(Collected data entries)
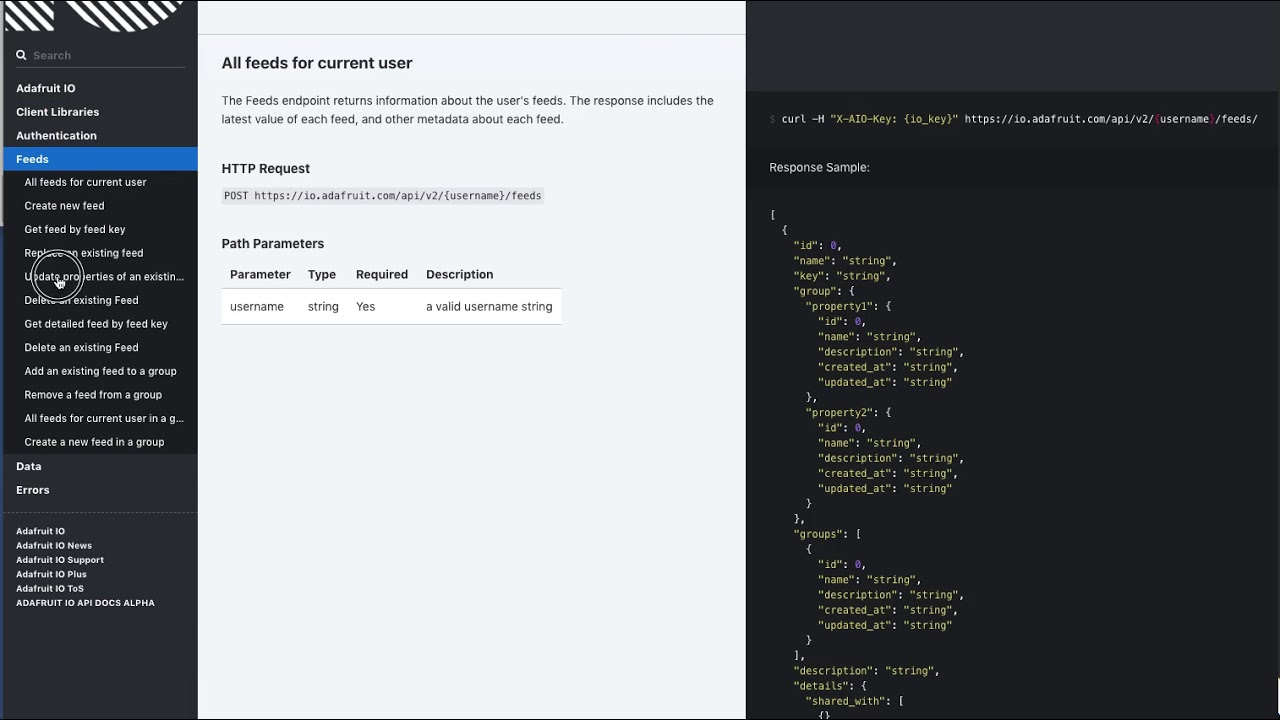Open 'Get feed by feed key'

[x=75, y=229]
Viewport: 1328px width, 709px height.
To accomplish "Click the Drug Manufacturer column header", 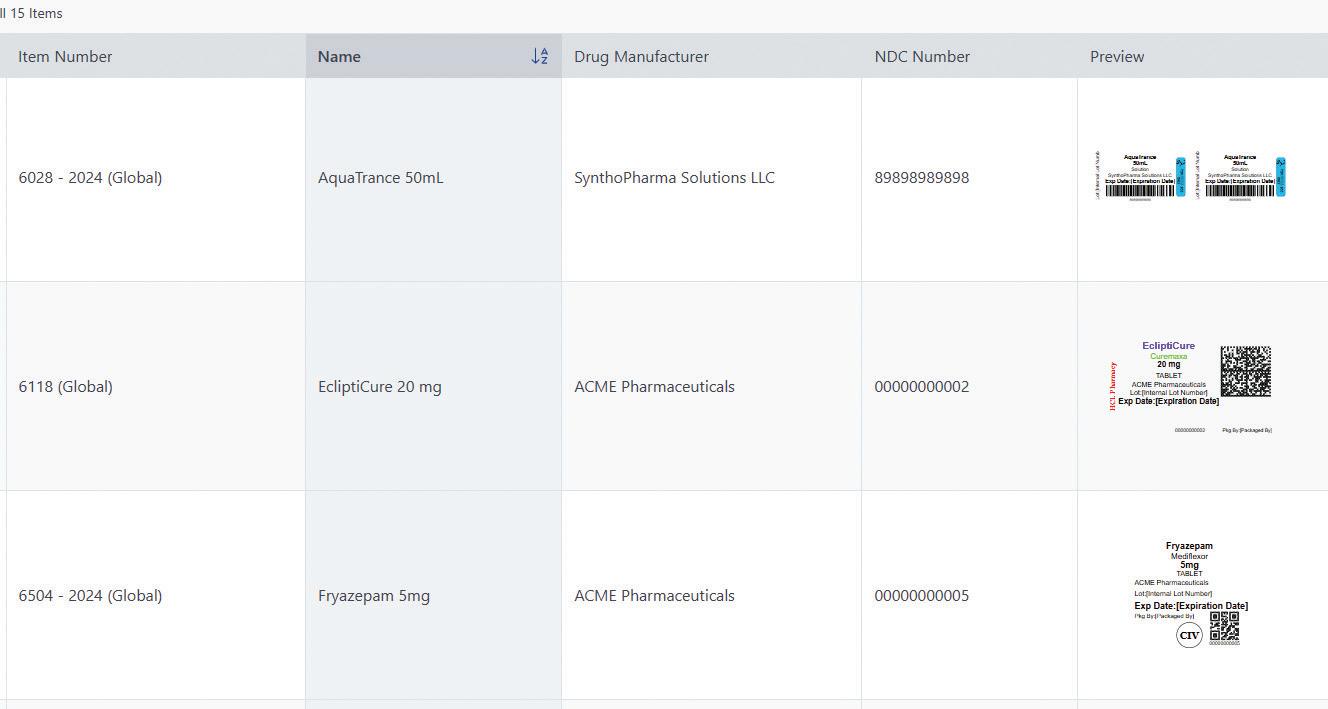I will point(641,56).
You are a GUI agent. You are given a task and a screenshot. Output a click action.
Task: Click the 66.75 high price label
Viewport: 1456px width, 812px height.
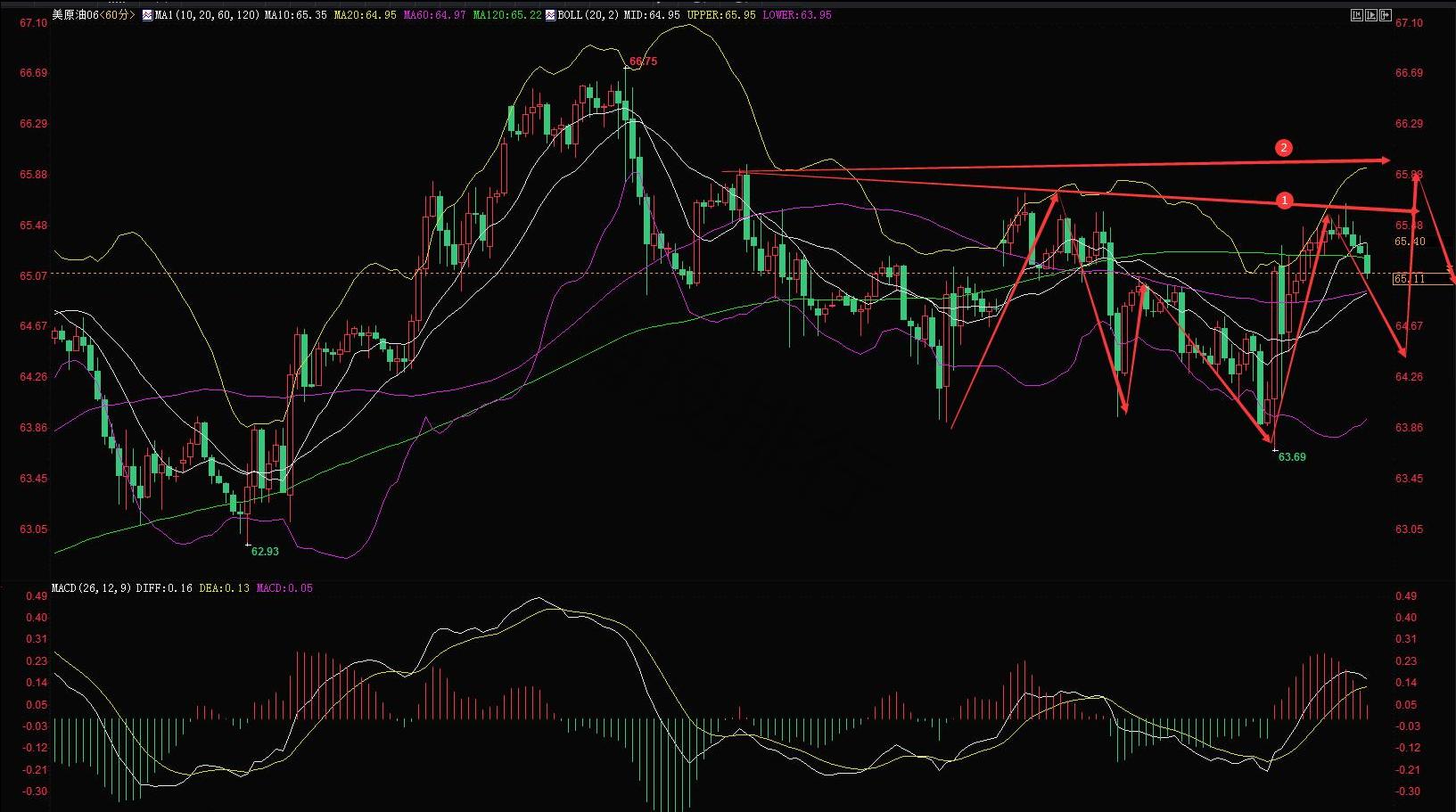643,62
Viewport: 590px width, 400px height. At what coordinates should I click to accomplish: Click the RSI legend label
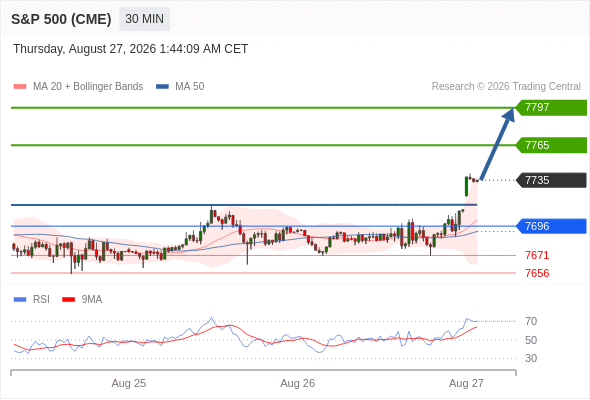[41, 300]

**EXERCISE DESCRIPTION:** Reproduce exactly the lines from the one containing "Viewport: 590px width, 400px" through the last line of the records, both included, leaving out every picture.

**RESULT OF THIS TASK:**
Viewport: 590px width, 400px height. At what coordinates should I click to accomplish: Click the RSI legend label
[41, 300]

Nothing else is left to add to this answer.